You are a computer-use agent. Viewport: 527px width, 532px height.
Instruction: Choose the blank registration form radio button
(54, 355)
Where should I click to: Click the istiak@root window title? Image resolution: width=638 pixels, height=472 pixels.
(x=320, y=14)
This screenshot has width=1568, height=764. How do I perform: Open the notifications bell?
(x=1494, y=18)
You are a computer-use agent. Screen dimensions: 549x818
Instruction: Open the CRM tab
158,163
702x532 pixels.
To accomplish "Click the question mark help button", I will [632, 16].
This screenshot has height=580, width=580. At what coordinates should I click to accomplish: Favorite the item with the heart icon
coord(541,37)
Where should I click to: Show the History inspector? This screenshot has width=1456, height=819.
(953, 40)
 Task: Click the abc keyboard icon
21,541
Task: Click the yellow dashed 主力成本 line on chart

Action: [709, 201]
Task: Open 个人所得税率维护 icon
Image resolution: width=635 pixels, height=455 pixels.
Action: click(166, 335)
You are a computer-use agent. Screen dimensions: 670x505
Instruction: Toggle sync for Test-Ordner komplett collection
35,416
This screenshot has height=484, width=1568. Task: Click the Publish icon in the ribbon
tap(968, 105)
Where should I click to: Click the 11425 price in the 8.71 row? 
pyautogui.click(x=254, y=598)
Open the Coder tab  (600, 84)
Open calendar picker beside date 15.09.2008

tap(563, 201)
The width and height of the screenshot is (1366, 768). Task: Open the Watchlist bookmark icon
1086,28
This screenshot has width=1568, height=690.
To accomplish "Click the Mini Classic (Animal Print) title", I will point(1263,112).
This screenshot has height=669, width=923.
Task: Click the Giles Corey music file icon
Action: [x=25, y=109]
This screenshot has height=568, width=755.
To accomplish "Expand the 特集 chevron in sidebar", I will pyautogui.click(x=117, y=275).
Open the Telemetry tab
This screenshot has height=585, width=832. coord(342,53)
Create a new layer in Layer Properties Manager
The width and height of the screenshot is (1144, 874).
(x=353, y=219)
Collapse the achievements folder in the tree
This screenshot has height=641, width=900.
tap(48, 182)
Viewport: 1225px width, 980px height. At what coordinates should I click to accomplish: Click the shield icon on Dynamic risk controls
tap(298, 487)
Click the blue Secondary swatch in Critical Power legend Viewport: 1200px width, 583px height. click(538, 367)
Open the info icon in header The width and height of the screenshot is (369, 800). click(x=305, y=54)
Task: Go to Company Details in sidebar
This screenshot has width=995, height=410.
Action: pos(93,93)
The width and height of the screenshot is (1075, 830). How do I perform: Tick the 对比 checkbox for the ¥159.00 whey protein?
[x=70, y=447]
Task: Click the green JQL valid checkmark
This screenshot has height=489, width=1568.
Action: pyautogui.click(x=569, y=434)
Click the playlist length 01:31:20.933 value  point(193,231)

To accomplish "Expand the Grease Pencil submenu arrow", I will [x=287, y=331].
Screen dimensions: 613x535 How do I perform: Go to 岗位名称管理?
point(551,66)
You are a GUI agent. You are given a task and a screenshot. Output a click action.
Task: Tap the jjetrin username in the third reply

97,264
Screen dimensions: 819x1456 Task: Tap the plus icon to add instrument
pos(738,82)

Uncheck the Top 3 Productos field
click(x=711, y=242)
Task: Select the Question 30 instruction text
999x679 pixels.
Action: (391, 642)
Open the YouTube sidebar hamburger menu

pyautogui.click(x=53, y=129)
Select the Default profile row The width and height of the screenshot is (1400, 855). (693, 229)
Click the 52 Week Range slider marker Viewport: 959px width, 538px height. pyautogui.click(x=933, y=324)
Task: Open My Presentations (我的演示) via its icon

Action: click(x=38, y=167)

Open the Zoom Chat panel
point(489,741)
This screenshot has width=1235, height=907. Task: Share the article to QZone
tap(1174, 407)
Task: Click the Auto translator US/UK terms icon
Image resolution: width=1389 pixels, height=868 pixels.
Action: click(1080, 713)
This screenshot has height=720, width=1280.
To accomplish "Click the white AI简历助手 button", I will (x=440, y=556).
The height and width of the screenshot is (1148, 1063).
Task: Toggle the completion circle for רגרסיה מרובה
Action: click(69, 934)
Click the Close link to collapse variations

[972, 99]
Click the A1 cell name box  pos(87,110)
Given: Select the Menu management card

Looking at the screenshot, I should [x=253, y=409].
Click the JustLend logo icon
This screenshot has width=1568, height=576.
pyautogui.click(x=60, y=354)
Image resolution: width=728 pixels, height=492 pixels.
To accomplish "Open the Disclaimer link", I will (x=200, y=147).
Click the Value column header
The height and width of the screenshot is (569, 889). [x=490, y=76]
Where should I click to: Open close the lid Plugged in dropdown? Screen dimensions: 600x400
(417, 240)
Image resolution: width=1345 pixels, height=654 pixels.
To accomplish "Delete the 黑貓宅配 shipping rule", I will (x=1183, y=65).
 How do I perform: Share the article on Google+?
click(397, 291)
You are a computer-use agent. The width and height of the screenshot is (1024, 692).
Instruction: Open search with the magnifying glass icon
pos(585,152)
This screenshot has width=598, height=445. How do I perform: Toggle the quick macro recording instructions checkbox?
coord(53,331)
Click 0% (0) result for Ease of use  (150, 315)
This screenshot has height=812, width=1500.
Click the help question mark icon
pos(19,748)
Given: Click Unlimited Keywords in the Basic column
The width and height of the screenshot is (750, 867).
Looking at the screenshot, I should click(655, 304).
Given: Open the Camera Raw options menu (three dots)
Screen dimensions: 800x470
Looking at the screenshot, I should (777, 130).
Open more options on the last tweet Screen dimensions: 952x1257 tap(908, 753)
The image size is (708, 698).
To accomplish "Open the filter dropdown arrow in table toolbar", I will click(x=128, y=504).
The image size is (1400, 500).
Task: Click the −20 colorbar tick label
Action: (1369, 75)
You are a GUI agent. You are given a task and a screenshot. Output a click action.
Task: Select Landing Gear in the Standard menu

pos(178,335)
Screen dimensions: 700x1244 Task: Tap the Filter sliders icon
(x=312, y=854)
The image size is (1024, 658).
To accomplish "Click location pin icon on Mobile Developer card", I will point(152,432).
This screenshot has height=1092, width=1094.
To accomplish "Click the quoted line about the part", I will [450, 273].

+ + +

» **ACTIVITY**
Each line above needs to be output again, exactly as shown.

» **ANSWER BELOW**
You are a computer-use agent. Viewport: 527px width, 532px height.
Instruction: Choose the blank registration form radio button
(54, 355)
Where should I click to: Click the istiak@root window title? Image resolution: width=638 pixels, height=472 pixels.
(x=320, y=14)
This screenshot has width=1568, height=764. How do I perform: Open the notifications bell?
(x=1494, y=18)
You are a computer-use agent. Screen dimensions: 549x818
Instruction: Open the CRM tab
158,163
702x532 pixels.
To accomplish "Click the question mark help button", I will [632, 16].
This screenshot has height=580, width=580. At what coordinates should I click to accomplish: Favorite the item with the heart icon
coord(541,37)
Where should I click to: Show the History inspector? This screenshot has width=1456, height=819.
(953, 40)
 Task: Click the abc keyboard icon
21,541
Task: Click the yellow dashed 主力成本 line on chart

Action: [709, 201]
Task: Open 个人所得税率维护 icon
Image resolution: width=635 pixels, height=455 pixels.
Action: click(166, 335)
You are a computer-use agent. Screen dimensions: 670x505
Instruction: Toggle sync for Test-Ordner komplett collection
35,416
This screenshot has height=484, width=1568. Task: Click the Publish icon in the ribbon
tap(968, 105)
Where should I click to: Click the 11425 price in the 8.71 row? 
pyautogui.click(x=254, y=598)
Open the Coder tab  (600, 84)
Open calendar picker beside date 15.09.2008

tap(563, 201)
The width and height of the screenshot is (1366, 768). Task: Open the Watchlist bookmark icon
1086,28
This screenshot has width=1568, height=690.
To accomplish "Click the Mini Classic (Animal Print) title", I will point(1263,112).
This screenshot has height=669, width=923.
Task: Click the Giles Corey music file icon
Action: [x=25, y=109]
This screenshot has height=568, width=755.
To accomplish "Expand the 特集 chevron in sidebar", I will pyautogui.click(x=117, y=275).
Open the Telemetry tab
This screenshot has height=585, width=832. coord(342,53)
Create a new layer in Layer Properties Manager
The width and height of the screenshot is (1144, 874).
(x=353, y=219)
Collapse the achievements folder in the tree
This screenshot has height=641, width=900.
tap(48, 182)
Viewport: 1225px width, 980px height. At what coordinates should I click to accomplish: Click the shield icon on Dynamic risk controls
tap(298, 487)
Click the blue Secondary swatch in Critical Power legend Viewport: 1200px width, 583px height. click(538, 367)
Open the info icon in header The width and height of the screenshot is (369, 800). click(x=305, y=54)
Task: Go to Company Details in sidebar
This screenshot has width=995, height=410.
Action: pos(93,93)
The width and height of the screenshot is (1075, 830). How do I perform: Tick the 对比 checkbox for the ¥159.00 whey protein?
[x=70, y=447]
Task: Click the green JQL valid checkmark
This screenshot has height=489, width=1568.
Action: pyautogui.click(x=569, y=434)
Click the playlist length 01:31:20.933 value  point(193,231)

To accomplish "Expand the Grease Pencil submenu arrow", I will [x=287, y=331].
Screen dimensions: 613x535 How do I perform: Go to 岗位名称管理?
point(551,66)
You are a GUI agent. You are given a task and a screenshot. Output a click action.
Task: Tap the jjetrin username in the third reply

97,264
Screen dimensions: 819x1456 Task: Tap the plus icon to add instrument
pos(738,82)

Uncheck the Top 3 Productos field
click(x=711, y=242)
Task: Select the Question 30 instruction text
999x679 pixels.
Action: (391, 642)
Open the YouTube sidebar hamburger menu

pyautogui.click(x=53, y=129)
Select the Default profile row The width and height of the screenshot is (1400, 855). (693, 229)
Click the 52 Week Range slider marker Viewport: 959px width, 538px height. pyautogui.click(x=933, y=324)
Task: Open My Presentations (我的演示) via its icon

Action: click(x=38, y=167)

Open the Zoom Chat panel
point(489,741)
This screenshot has width=1235, height=907. Task: Share the article to QZone
tap(1174, 407)
Task: Click the Auto translator US/UK terms icon
Image resolution: width=1389 pixels, height=868 pixels.
Action: click(1080, 713)
This screenshot has height=720, width=1280.
To accomplish "Click the white AI简历助手 button", I will (x=440, y=556).
The height and width of the screenshot is (1148, 1063).
Task: Toggle the completion circle for רגרסיה מרובה
Action: click(69, 934)
Click the Close link to collapse variations

[972, 99]
Click the A1 cell name box  pos(87,110)
Given: Select the Menu management card

Looking at the screenshot, I should [x=253, y=409].
Click the JustLend logo icon
This screenshot has width=1568, height=576.
pyautogui.click(x=60, y=354)
Image resolution: width=728 pixels, height=492 pixels.
To accomplish "Open the Disclaimer link", I will (x=200, y=147).
Click the Value column header
The height and width of the screenshot is (569, 889). [x=490, y=76]
Where should I click to: Open close the lid Plugged in dropdown? Screen dimensions: 600x400
(417, 240)
Image resolution: width=1345 pixels, height=654 pixels.
To accomplish "Delete the 黑貓宅配 shipping rule", I will (x=1183, y=65).
 How do I perform: Share the article on Google+?
click(397, 291)
You are a computer-use agent. The width and height of the screenshot is (1024, 692).
Instruction: Open search with the magnifying glass icon
pos(585,152)
This screenshot has width=598, height=445. How do I perform: Toggle the quick macro recording instructions checkbox?
coord(53,331)
Click 0% (0) result for Ease of use  (150, 315)
This screenshot has height=812, width=1500.
Click the help question mark icon
pos(19,748)
Given: Click Unlimited Keywords in the Basic column
The width and height of the screenshot is (750, 867).
Looking at the screenshot, I should click(655, 304).
Given: Open the Camera Raw options menu (three dots)
Screen dimensions: 800x470
Looking at the screenshot, I should (777, 130).
Open more options on the last tweet Screen dimensions: 952x1257 tap(908, 753)
The image size is (708, 698).
To accomplish "Open the filter dropdown arrow in table toolbar", I will click(x=128, y=504).
The image size is (1400, 500).
Task: Click the −20 colorbar tick label
Action: (1369, 75)
You are a GUI agent. You are given a task and a screenshot. Output a click action.
Task: Select Landing Gear in the Standard menu

pos(178,335)
Screen dimensions: 700x1244 Task: Tap the Filter sliders icon
(x=312, y=854)
The image size is (1024, 658).
To accomplish "Click location pin icon on Mobile Developer card", I will point(152,432).
This screenshot has height=1092, width=1094.
To accomplish "Click the quoted line about the part", I will [450, 273].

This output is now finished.